Breaking down the breakdowns

From here, we continue to break down each hypothesis into lower-level hypotheses. And every time we do that, we check the breakdown to ensure that it satisfies the MECE Principle.

Instead of breaking down each hypothesis individually, I’m going to fast-forward to show you what our hypothesis tree might look like after we’ve broken down a few more levels of hypotheses.

But before we get there, I suggest that you have a go at breaking down our hypotheses tree yourself. You can check your working against the worked example below.

Stop breaking down hypotheses when they are small and measurable

Although hypothesis trees apply science to problem-solving, there’s still some degree of art involved. And there is an art in knowing when to stop breaking down hypotheses.

In the hypothesis tree above, I decided to stop at increase new customer prospects and improve prospect conversion rate.

But how did I make that call?

The general rule of thumb is to break down hypotheses until they are discrete concepts and easily measurable. This is because your next step to test each of the hypotheses.

Technically, I could continue to break down hypotheses. For example, increase new customer prospects could be broken down into different sources (e.g. prospects from paid advertising, prospects from organic search, etc).

However, those things aren’t really discrete concepts. They belong to a discrete concept called prospects.

It might be a little confusing right now, I get that. It's tricky to explain. But rest assured, as you practice your own hypothesis trees, you’ll naturally start to get a feel for what constitutes a discrete concept and when you should stop breaking down.

Plus, worst case scenario: you either remove some breakdowns if you’ve gone too granular, or you continue to break down hypotheses if you’ve stopped to early.

Prioritise your hypotheses

We’ve successfully broken down our problem into a number of simple hypotheses.

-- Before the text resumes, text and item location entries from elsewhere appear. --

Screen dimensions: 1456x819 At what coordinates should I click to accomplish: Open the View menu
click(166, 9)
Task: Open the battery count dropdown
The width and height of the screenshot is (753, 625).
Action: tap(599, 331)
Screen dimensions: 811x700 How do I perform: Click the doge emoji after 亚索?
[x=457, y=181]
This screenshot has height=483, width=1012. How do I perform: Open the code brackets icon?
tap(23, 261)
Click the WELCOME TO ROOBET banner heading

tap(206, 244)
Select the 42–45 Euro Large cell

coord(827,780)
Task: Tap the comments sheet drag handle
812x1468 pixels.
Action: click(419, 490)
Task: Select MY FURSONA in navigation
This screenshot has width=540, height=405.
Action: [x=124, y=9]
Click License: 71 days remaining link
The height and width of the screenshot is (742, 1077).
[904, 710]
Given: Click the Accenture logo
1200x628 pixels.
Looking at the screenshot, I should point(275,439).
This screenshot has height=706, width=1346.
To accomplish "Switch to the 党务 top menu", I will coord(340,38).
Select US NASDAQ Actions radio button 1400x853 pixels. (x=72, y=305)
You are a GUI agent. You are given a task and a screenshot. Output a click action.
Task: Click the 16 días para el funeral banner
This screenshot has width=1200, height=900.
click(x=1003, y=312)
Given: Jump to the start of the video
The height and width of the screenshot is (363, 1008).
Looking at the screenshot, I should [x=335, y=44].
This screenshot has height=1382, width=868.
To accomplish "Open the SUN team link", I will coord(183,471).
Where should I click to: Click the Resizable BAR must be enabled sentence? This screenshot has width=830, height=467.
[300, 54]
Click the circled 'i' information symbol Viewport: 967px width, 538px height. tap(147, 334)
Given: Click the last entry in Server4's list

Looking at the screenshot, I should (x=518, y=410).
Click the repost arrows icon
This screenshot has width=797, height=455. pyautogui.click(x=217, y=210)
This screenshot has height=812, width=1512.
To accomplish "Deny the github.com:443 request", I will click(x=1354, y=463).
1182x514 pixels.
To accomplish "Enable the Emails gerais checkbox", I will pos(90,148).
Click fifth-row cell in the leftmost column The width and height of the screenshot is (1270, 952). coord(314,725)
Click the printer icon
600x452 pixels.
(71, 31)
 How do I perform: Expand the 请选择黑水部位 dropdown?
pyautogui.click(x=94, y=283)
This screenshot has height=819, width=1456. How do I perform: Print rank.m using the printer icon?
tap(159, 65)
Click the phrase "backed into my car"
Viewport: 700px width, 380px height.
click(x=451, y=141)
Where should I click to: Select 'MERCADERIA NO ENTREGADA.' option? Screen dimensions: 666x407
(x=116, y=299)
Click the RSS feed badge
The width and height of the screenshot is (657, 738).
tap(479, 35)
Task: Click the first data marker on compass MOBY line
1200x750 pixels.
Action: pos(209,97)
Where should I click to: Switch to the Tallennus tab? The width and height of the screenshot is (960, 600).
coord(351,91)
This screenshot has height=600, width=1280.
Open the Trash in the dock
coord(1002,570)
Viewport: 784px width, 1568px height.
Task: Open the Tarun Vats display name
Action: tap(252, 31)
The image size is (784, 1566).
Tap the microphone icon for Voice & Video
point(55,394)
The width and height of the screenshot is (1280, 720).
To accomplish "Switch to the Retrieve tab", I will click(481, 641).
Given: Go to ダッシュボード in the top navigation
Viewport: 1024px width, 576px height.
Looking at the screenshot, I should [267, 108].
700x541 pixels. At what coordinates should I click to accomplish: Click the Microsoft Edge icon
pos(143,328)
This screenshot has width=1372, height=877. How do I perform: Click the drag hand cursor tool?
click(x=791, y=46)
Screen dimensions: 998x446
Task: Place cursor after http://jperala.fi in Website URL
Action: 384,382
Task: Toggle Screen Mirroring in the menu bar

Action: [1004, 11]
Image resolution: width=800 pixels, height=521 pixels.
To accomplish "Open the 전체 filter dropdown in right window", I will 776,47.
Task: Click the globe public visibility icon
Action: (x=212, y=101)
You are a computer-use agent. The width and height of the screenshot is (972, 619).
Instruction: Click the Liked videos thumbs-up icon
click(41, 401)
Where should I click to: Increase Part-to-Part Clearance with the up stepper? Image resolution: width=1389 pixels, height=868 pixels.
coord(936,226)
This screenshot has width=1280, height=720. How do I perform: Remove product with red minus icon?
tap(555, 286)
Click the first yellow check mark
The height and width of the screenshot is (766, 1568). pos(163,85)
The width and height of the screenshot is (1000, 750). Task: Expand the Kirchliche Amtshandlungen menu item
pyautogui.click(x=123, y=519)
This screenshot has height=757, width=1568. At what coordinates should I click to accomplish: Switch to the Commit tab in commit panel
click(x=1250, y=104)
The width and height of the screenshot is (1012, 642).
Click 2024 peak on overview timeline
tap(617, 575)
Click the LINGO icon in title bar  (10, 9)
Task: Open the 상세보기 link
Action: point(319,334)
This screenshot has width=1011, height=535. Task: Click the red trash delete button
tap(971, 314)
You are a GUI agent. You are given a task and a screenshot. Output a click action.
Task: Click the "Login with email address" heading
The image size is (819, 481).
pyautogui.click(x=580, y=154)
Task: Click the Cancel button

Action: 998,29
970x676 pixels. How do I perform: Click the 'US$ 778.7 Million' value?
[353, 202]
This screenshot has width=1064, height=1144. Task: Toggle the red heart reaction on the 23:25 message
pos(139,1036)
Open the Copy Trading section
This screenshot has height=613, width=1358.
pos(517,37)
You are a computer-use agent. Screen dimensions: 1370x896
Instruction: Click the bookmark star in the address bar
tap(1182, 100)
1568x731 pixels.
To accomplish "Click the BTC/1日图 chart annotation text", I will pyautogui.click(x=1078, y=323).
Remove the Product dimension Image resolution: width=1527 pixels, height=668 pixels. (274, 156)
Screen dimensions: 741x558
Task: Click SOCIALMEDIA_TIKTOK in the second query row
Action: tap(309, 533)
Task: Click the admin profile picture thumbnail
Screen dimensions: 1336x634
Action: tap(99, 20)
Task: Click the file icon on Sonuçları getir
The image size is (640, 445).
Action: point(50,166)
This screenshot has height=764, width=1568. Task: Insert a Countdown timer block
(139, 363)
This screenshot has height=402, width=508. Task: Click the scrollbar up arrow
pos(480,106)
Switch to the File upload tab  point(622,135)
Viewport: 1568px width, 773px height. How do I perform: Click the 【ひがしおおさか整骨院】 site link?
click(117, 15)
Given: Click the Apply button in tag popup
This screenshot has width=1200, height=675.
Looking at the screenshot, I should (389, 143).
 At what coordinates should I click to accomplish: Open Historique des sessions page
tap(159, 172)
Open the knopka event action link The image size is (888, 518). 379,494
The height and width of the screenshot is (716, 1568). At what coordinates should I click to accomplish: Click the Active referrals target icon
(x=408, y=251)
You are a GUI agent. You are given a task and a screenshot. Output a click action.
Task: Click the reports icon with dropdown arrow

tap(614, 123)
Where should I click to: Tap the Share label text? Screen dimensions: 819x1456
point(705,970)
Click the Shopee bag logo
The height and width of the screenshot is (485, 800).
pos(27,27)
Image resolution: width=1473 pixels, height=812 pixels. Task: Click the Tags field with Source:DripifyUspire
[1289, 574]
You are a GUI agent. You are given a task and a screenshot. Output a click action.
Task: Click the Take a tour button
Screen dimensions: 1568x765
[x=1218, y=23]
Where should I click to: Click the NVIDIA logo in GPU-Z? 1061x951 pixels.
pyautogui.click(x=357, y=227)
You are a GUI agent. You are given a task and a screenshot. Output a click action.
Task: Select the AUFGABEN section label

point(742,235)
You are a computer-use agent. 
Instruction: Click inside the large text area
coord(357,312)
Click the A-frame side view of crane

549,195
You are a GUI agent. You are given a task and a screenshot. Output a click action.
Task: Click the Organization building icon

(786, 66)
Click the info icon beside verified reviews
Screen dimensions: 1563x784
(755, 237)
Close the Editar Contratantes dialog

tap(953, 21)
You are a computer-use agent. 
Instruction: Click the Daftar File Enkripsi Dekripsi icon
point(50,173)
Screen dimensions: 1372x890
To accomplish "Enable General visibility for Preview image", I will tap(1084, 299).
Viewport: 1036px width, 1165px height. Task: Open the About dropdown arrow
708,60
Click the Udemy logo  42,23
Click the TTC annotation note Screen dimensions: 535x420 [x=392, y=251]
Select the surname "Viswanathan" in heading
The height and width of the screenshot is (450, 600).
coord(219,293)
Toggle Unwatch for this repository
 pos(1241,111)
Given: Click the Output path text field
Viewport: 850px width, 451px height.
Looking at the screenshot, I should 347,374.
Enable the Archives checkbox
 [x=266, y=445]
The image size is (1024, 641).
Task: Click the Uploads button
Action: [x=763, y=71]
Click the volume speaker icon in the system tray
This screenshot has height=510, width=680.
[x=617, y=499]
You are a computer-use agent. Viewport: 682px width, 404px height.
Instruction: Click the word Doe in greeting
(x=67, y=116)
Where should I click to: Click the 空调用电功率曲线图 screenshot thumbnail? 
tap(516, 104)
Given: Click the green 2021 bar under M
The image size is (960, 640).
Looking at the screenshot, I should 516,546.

Ideally, we would have the time and resources to rigorously test every hypothesis. However, the reality of working in tech (and especially in a startup) is that we don’t always have the luxury of infinite time or resources.

But we’re good product managers! And regardless of the circumstances we’re in, we will have to work around it. We can do this by making sure that we focus on the hypotheses that are most important.

So the nest step is to prioritise our hypotheses. There's a number of ways to do this, including:

  • [Quantitative analysis]
  • [Pain-gain matrix]

Regardless of which method you use, one thing to keep in mind is ‘close enough is good enough’. Don’t agonise over being too specific or accurate.

Build-up solutions with solution-focused hypothesis trees

Now comes the fun and creative part!

We should treat each of our prioritised hypotheses as new problem statements, and build out new solution-focused hypotheses trees for each of them.

Let's build-up solutions for the hypothesis: Improve our new prospect conversion rate.

Like when we broke down our problem statement earlier, we need to make sure that we apply the MECE Principle at every level.

...and eventually we might come up with something like this!

What's next?

By this stage, we’ve successfully done two things:

  1. We’ve successfully narrowed down a big, nebulous problem into a prioritised list of solutions. Based on our prioritisation efforts, we are also confident that we have picked the correct solutions.
  2. Thanks to the logic of the hypothesis tree and application of the MECE Principle, we also know that we have not missed any potential solutions.

In our specific case, we have a prioritised list of ways we can improve revenue by 25% within the next 6 months.

Now we work through the detail of executing on these potential solutions.